Experts reveal true cost of Australia’s trade war with China
Australia’s alarming spat with Beijing shows no sign of slowing – and everyday Aussies could be the biggest losers if the crisis boils over.
Australia’s relationship with China has plunged to new lows this month – but it turns out our greatest weakness could also be our biggest protection against the superpower.
The feud between the two nations has been brewing for several years, but the crisis came to a head recently when Chinese Foreign Ministry spokesman Zhao Lijian shared a doctored, anti-Australian image on Twitter.

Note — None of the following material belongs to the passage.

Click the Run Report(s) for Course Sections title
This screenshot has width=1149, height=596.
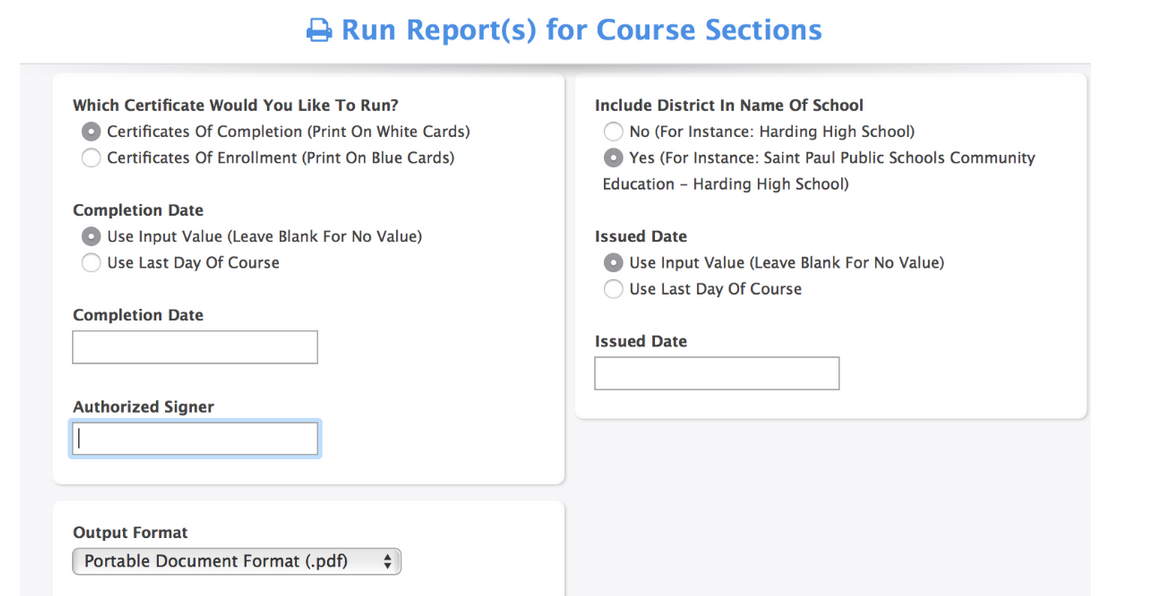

China has also slapped a number of Australian industries with devastating tariffs in recent months, sparking a push to boycott Chinese products and potentially impose sanctions of our own in retaliation.
But experts warn such a move would prove disastrous – and would ultimately end up hurting Aussie families.
‘HIGHER PRICES ALL ROUND’
China is Australia’s most important partner when it comes to imports, with Aussies snapping up a staggering $71.3 billion worth of goods and services from China in 2017/18 – the equivalent of 18 per cent of Australia’s total imports and covering everything from telecom equipment to computers, furniture, toys and sporting goods.
It is also estimated that a total trade war with China would cost Australia 6 per cent of GDP, according to a recent piece in The Conversation by University of Western Australia Winthrop professor of economics Rod Tyers and Australian National University senior lecturer in economics Yixiao Zhou.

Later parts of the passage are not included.